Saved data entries
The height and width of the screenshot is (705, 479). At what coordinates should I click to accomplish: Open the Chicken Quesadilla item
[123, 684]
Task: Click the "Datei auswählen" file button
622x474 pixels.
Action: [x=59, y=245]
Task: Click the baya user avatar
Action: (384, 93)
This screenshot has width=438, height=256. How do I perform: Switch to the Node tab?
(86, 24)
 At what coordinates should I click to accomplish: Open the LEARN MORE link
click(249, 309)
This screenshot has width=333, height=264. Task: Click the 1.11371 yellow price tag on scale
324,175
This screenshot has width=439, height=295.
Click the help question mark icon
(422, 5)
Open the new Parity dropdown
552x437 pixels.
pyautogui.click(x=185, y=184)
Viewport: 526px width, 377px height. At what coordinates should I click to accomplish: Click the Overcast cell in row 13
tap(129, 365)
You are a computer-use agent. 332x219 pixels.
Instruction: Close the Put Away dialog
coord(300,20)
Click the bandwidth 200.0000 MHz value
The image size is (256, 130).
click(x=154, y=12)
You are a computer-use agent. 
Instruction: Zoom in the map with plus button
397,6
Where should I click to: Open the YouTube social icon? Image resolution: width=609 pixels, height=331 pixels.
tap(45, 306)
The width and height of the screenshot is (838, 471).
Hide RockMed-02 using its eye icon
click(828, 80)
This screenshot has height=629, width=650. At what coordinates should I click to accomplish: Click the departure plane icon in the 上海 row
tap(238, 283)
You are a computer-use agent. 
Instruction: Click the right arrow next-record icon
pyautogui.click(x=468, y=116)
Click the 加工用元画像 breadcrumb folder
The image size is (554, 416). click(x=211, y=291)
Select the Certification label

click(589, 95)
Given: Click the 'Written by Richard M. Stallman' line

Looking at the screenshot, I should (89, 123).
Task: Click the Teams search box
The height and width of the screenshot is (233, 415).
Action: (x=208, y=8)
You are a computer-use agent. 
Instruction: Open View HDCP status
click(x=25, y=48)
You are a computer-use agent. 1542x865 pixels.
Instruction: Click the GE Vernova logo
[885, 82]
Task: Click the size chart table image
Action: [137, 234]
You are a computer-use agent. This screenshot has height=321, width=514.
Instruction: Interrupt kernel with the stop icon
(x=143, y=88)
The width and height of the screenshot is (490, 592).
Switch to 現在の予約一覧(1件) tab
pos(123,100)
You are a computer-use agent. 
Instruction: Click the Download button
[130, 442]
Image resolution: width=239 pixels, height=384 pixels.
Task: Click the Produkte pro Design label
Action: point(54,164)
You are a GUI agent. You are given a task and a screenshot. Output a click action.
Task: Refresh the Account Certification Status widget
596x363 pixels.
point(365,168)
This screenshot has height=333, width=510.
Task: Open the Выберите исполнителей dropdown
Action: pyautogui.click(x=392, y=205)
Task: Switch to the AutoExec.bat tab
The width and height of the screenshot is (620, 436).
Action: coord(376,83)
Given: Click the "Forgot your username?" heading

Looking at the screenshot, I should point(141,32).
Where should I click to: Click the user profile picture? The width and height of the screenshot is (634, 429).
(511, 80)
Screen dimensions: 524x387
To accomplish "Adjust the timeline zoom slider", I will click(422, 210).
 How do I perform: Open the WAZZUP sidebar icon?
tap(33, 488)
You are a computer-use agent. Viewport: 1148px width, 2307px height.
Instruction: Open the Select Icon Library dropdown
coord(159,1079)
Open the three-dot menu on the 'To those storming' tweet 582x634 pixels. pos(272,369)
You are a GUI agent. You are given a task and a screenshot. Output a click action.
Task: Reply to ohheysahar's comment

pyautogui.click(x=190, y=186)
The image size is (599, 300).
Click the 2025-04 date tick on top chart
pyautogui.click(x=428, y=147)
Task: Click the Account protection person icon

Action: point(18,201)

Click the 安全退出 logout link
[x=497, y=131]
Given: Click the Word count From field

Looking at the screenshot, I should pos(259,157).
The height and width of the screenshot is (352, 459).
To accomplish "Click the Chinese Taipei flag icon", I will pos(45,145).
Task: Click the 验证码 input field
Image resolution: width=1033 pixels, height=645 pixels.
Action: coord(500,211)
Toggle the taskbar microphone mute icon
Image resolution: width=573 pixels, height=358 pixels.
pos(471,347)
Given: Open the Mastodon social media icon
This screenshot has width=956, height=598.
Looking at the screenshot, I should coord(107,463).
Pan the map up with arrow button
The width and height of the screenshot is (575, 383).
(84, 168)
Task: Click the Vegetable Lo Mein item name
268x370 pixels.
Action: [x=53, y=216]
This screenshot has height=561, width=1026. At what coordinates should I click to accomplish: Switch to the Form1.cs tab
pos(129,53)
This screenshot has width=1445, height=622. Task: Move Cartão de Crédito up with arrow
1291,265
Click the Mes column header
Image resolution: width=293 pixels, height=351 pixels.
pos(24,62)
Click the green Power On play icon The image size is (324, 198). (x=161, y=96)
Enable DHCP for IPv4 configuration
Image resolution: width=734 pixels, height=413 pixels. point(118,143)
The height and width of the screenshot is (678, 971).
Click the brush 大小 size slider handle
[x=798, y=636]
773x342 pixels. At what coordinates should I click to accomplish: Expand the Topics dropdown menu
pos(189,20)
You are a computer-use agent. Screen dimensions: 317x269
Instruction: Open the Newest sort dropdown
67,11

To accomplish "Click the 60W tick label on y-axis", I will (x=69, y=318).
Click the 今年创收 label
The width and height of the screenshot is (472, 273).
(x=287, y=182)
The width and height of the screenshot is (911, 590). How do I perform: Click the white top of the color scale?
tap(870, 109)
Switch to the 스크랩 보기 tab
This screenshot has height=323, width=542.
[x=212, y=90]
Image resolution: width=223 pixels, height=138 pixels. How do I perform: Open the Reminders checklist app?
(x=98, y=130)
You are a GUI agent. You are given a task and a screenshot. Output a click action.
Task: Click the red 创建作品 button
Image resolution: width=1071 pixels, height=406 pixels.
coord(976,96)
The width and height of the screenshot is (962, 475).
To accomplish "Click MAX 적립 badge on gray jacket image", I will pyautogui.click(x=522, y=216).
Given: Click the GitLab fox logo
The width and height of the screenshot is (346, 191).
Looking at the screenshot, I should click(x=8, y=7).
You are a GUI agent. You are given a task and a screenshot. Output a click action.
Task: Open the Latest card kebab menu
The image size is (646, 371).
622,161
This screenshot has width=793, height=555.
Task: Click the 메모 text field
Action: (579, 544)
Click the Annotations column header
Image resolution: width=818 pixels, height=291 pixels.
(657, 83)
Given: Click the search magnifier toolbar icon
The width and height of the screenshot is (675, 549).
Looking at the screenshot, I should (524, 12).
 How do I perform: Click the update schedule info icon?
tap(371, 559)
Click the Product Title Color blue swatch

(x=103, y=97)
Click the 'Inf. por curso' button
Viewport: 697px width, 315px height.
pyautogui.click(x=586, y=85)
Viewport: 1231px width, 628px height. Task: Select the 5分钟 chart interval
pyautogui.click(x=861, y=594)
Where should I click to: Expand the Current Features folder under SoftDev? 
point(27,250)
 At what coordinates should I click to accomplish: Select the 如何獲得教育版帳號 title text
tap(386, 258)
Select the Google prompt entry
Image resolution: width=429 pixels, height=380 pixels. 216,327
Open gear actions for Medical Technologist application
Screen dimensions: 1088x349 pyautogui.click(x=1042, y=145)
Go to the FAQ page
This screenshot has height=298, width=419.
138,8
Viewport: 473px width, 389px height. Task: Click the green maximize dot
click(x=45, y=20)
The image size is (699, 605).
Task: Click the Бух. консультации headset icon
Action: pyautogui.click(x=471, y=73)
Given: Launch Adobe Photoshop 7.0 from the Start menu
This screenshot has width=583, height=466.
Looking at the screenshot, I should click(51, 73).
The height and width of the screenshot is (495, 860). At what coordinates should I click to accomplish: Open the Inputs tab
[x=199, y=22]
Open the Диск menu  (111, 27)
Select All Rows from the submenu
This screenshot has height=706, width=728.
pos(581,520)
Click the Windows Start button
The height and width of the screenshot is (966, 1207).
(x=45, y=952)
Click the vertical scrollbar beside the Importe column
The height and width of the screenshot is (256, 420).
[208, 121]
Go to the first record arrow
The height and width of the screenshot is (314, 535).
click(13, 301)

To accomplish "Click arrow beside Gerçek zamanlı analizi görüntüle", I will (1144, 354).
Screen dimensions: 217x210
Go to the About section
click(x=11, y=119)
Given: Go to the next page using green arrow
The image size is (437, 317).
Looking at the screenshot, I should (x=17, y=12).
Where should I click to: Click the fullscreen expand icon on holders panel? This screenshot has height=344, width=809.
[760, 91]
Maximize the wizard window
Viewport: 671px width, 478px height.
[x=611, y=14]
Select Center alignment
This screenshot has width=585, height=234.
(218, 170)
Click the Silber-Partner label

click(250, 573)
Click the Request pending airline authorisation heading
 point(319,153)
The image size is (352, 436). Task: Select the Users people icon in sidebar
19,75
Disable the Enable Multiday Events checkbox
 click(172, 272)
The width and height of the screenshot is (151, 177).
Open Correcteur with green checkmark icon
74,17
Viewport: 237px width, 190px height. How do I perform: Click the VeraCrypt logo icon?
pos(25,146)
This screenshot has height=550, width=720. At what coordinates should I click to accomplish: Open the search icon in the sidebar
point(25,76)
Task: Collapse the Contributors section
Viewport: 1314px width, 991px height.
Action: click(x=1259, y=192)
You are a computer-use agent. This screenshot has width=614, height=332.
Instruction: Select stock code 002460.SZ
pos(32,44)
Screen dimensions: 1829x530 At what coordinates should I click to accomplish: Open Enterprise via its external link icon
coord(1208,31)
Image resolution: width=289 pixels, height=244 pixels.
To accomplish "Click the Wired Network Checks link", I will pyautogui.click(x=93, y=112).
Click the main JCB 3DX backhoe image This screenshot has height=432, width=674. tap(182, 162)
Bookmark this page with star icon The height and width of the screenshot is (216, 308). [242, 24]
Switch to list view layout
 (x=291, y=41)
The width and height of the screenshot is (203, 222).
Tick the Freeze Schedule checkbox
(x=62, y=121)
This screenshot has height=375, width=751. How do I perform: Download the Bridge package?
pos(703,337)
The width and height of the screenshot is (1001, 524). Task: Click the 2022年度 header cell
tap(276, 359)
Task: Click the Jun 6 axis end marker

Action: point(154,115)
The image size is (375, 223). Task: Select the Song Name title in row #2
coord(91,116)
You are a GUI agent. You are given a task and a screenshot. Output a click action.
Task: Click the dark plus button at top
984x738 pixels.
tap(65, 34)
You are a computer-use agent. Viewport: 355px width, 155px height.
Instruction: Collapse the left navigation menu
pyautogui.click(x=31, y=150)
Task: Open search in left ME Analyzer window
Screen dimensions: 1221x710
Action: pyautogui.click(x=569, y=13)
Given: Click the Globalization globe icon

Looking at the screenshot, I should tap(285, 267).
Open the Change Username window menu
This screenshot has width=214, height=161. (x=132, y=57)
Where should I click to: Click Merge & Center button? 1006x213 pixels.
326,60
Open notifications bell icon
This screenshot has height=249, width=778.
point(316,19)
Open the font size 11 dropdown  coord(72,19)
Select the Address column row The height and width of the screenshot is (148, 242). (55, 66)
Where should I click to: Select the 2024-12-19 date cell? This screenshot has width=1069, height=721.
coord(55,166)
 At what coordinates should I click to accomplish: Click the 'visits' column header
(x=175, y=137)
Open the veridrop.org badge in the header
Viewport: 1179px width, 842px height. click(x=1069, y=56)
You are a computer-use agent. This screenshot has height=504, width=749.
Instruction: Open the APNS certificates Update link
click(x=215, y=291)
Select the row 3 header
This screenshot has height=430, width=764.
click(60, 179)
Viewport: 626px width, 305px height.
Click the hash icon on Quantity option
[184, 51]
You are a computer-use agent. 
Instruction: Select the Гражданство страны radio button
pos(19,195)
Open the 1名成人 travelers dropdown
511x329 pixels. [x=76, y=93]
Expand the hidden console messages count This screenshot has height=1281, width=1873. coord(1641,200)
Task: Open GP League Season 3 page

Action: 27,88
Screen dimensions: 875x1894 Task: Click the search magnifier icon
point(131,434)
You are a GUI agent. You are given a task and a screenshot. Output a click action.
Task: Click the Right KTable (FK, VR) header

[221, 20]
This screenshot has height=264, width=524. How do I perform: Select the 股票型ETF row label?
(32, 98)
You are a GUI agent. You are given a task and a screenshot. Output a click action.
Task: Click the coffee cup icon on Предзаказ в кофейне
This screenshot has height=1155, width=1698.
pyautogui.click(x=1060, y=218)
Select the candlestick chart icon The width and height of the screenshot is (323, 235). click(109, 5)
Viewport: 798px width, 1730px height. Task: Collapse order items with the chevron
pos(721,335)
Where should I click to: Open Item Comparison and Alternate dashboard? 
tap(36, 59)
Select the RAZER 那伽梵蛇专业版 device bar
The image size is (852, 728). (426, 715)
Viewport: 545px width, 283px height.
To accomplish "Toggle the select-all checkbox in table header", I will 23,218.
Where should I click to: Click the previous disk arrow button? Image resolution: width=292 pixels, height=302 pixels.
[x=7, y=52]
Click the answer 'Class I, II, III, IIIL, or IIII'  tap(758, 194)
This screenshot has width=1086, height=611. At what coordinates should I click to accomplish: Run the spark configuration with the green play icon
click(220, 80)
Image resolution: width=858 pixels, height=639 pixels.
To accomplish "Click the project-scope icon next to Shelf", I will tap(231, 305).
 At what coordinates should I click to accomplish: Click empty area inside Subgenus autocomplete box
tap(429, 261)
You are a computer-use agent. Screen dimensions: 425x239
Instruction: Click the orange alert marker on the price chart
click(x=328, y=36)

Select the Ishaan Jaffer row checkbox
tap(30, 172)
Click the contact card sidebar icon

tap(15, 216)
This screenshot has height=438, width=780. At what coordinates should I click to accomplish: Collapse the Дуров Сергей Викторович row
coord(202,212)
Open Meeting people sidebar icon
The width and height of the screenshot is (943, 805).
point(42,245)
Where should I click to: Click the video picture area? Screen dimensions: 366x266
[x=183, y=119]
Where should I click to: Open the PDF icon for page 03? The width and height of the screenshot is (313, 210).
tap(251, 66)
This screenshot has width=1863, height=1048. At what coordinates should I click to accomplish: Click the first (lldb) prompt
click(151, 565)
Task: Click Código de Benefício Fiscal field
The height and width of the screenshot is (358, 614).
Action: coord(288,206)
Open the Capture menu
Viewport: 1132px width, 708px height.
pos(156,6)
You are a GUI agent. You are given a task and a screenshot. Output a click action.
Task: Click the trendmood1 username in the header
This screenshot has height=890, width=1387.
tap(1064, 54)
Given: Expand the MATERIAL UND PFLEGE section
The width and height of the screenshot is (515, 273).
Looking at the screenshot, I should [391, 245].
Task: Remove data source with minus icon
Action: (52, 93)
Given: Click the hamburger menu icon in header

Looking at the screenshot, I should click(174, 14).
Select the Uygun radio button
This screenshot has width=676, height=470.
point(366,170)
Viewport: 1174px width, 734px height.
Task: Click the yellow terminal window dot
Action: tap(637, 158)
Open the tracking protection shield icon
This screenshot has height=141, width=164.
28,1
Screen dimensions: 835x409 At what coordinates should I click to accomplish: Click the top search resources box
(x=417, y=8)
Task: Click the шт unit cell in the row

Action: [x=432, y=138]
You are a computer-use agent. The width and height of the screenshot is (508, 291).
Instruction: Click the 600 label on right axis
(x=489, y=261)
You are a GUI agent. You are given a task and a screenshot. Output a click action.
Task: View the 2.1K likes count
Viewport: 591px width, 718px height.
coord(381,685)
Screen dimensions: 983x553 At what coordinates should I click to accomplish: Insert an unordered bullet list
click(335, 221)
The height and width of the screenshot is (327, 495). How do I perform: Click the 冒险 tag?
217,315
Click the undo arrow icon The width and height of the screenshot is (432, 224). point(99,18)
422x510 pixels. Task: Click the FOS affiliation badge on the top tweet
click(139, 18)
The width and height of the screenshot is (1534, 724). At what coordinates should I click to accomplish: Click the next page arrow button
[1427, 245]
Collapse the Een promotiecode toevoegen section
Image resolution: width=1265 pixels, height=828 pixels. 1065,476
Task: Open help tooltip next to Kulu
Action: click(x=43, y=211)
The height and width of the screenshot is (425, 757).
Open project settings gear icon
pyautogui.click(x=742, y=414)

Required action
Gather from the entries above all lines that include the string "will".

Answer to this problem
To accomplish "Adjust the timeline zoom slider", I will click(422, 210).
To accomplish "Click the Chinese Taipei flag icon", I will pos(45,145).
To accomplish "Click the 60W tick label on y-axis", I will (x=69, y=318).
To accomplish "Click MAX 적립 badge on gray jacket image", I will pyautogui.click(x=522, y=216).
To accomplish "Click arrow beside Gerçek zamanlı analizi görüntüle", I will (1144, 354).
To accomplish "Click the Wired Network Checks link", I will pyautogui.click(x=93, y=112).
To accomplish "Toggle the select-all checkbox in table header", I will 23,218.
To accomplish "Click the project-scope icon next to Shelf", I will tap(231, 305).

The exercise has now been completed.